> WORK REQUEST
Each line from the one with "Image resolution: width=758" through the end of the records below should be transcribed exactly, and each picture should be skipped.

(Collected data entries)

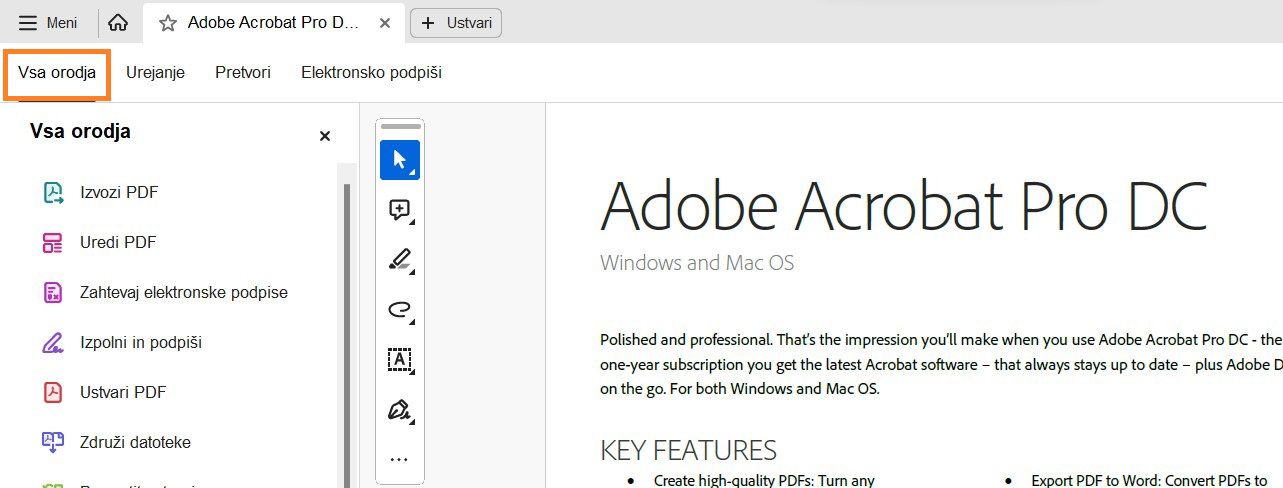Image resolution: width=1283 pixels, height=488 pixels.
Task: Open the Pretvori tab
Action: point(243,73)
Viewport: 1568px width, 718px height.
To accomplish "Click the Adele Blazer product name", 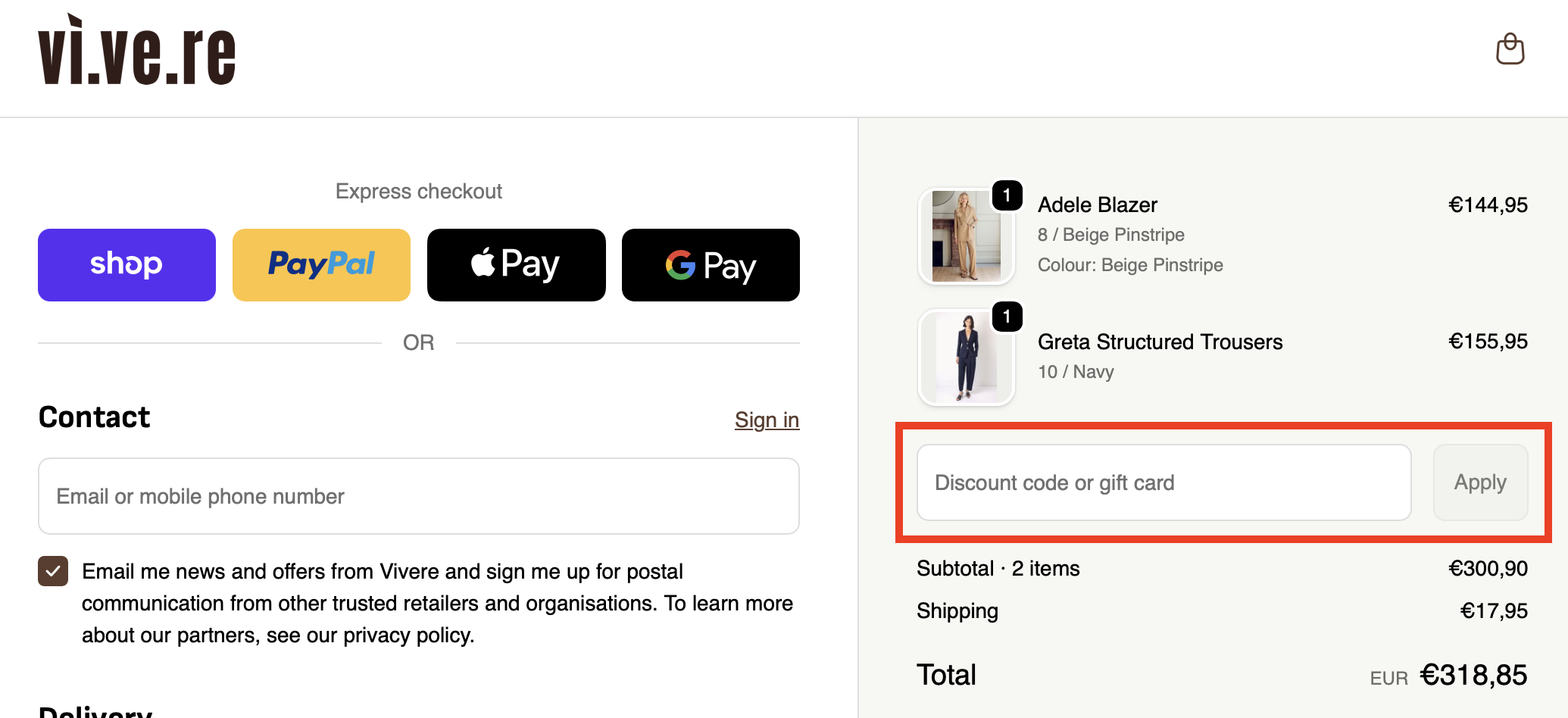I will coord(1098,204).
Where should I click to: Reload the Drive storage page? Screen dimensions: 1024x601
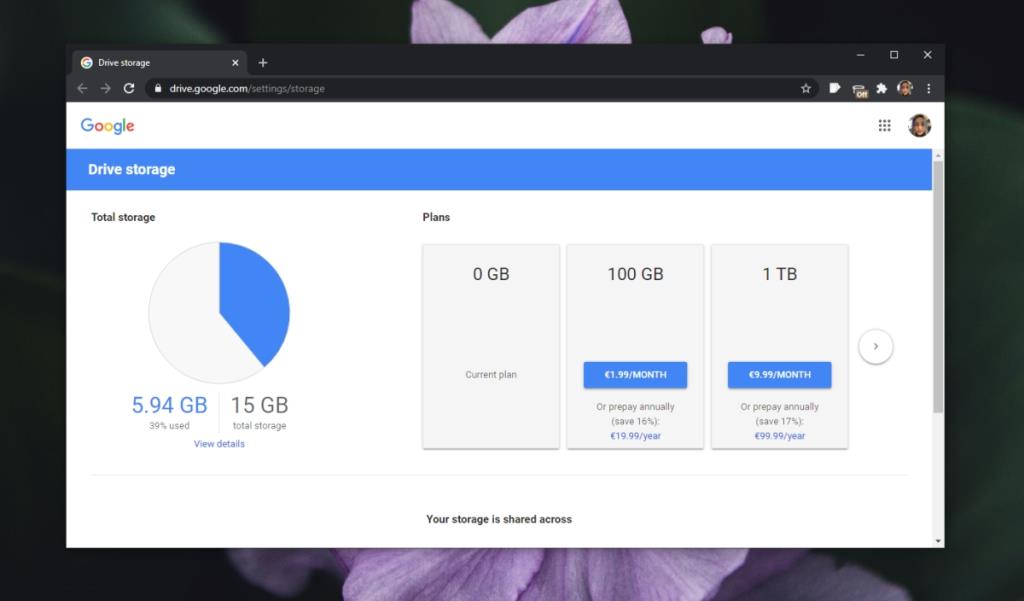click(x=129, y=88)
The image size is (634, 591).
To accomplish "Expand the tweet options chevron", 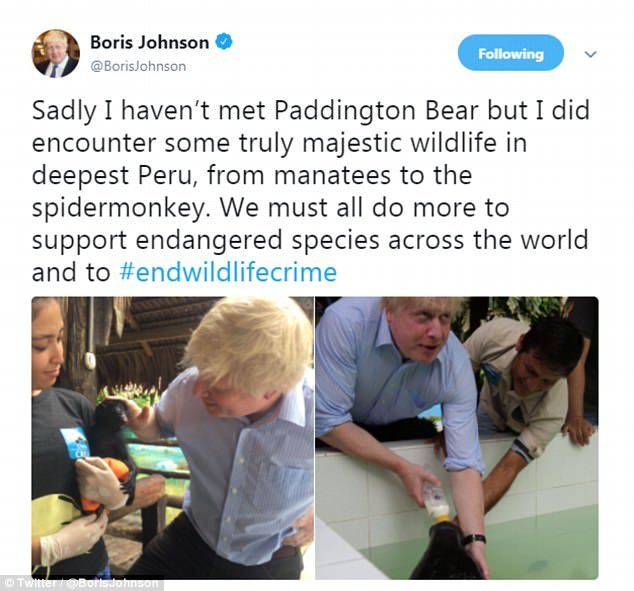I will coord(591,54).
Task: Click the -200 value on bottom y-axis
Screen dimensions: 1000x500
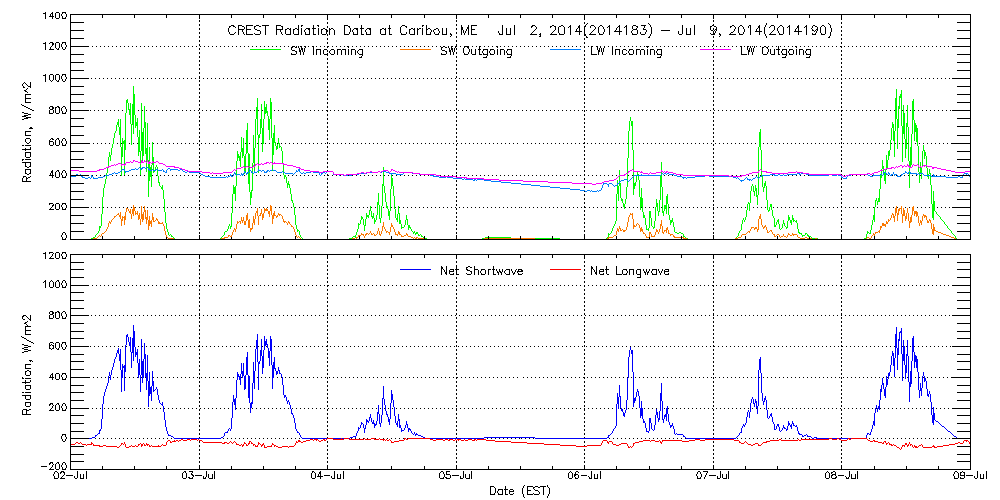Action: 52,466
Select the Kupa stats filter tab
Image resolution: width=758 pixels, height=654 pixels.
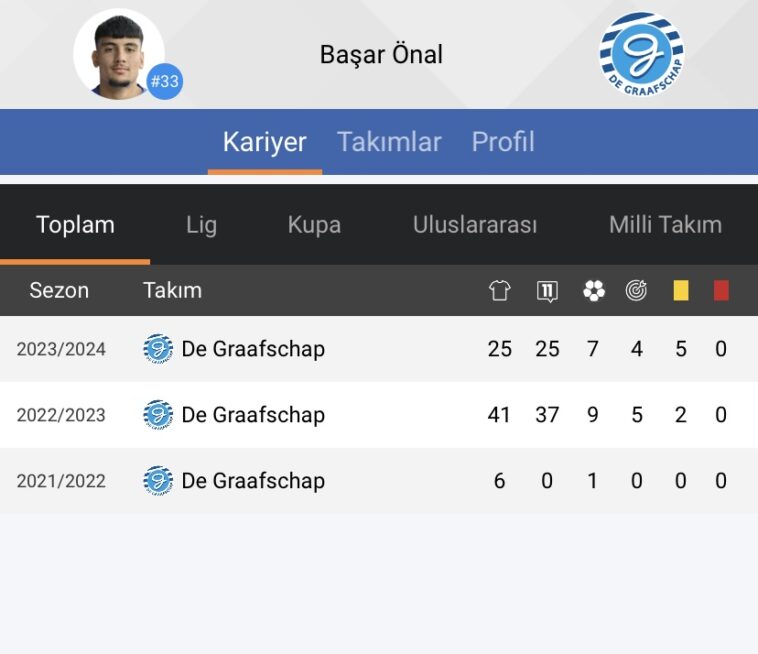coord(314,225)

> ANSWER TO THIS TASK
Image resolution: width=758 pixels, height=654 pixels.
coord(314,225)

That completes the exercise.